July 01, 2022

What the VRP sweeping definition changes means for your business

Quan Nguyen

How people pay for things is changing rapidly and account-to-account payments, embedded across online experiences, are the future. Variable Recurring Payments (VRPs) have the potential to help account-to-account open banking payments become the norm in the UK. 

VRPs are recurring payments, similar to direct debits, from current accounts via open banking. What’s different about VRPs is they enable consumers to approve transactions that vary in amount from month-to-month, making them particularly useful for payments like a monthly gas and electric bill. To help build on the early success of open banking payments, we’re working with the nine largest UK banks to help test and implement VRP API features, solving for a broader set of challenges. 

The first feature we’re developing is sweeping, which is the automatic movement of funds between two accounts with the same owner. Examples of sweeping include automatically moving funds between current accounts to avoid overdraft fees or to take advantage of better interest rates. Sweeping can also be used to automatically trigger loan repayments when account balances exceed a certain amount, or to save for that next big trip.

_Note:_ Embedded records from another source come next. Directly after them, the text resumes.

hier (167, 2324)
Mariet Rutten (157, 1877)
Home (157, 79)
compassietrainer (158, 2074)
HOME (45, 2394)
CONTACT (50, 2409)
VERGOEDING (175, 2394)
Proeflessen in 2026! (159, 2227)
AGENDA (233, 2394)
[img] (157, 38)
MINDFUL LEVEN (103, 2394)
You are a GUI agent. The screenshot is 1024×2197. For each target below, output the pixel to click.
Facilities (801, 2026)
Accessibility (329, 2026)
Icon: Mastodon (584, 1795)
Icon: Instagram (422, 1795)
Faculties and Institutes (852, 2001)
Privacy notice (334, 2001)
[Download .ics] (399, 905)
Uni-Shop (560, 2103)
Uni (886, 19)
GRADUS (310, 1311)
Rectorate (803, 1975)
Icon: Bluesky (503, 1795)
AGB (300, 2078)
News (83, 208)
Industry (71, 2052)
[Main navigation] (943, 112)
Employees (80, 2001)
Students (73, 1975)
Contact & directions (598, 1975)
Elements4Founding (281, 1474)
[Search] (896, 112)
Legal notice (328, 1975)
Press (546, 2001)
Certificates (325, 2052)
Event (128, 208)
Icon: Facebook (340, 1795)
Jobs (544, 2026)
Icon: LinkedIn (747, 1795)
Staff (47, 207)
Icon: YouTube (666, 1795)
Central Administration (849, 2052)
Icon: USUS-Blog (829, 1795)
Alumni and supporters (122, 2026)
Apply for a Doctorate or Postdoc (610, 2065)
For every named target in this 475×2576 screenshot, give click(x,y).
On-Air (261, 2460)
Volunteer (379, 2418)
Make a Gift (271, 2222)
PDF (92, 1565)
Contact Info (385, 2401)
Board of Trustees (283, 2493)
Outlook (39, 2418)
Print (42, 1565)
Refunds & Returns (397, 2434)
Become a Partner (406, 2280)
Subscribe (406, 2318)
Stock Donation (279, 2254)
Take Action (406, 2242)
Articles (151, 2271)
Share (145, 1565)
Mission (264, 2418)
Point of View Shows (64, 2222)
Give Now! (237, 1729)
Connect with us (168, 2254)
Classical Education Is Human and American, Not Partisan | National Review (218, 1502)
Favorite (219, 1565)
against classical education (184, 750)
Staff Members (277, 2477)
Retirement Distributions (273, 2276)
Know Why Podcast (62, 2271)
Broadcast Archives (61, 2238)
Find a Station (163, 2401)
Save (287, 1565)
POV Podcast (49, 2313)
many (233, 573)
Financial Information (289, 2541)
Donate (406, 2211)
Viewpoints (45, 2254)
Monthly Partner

 The use cases that fit within the scope of sweeping include:

  • Intelligent savings: VRPs can encourage savings through sweeping, whereby money automatically moves from an account with excess funds to another current (with higher interest) or savings account. This is perfect for those building Wealth-Tech solutions who offer current or savings accounts, like Moneybox. 

  • Smart loan and credit repayments: VRPs can also be used to help with overdrafts and loans. This will allow users to automatically pay off their outstanding overdraft in one account from another account with a positive balance. Lenders and credit card issuers can also use Plaid’s data products to select the optimum amounts and timing for users to repay.

  • Automated financial goals: End users can set financial goals, and fintech applications (using Plaid’s VRP solution) can automatically transfer funds via sweeping to help end users reach those goals.

Are you curious about our work to help develop VRP and if it’s a fit for your business?  Reach out to our sales team by clicking the contact sales button below.

For more details on the definition, a summary of the sweeping use cases as defined by the Competition and Markets Authority (CMA) as of the date of this blog post: 

Within scope

  • Sweeping between current accounts to avoid overdrafts.

  • Sweeping to accounts used for unbundling overdrafts from current accounts and other alternative forms of credit that closely compete with overdrafts.

  • Sweeping to accounts which are used for loan repayments as part of a service that provides alternative forms of credit to an overdraft.

  • Sweeping to credit card accounts.

  • Sweeping to interest paying cash savings accounts.

Out of scope

  • Sweeping to make e-commerce purchases.

  • Sweeping to accounts used for the purchase of cryptocurrency and other similar assets. 

  • Sweeping in order to use online gambling and gaming services.

  • Sweeping to accounts used for foreign exchange or international money transfer services.

Further clarification:

  • E-money accounts that are used by consumers and SMEs as substitutes for current accounts – these are considered to be within scope and reflective of the objectives of the Open Banking remedy.

  • Investment products (including pensions) that may be used by consumers as alternatives to savings accounts – these are considered to be out of scope. For the avoidance of doubt, cash savings are included as noted above.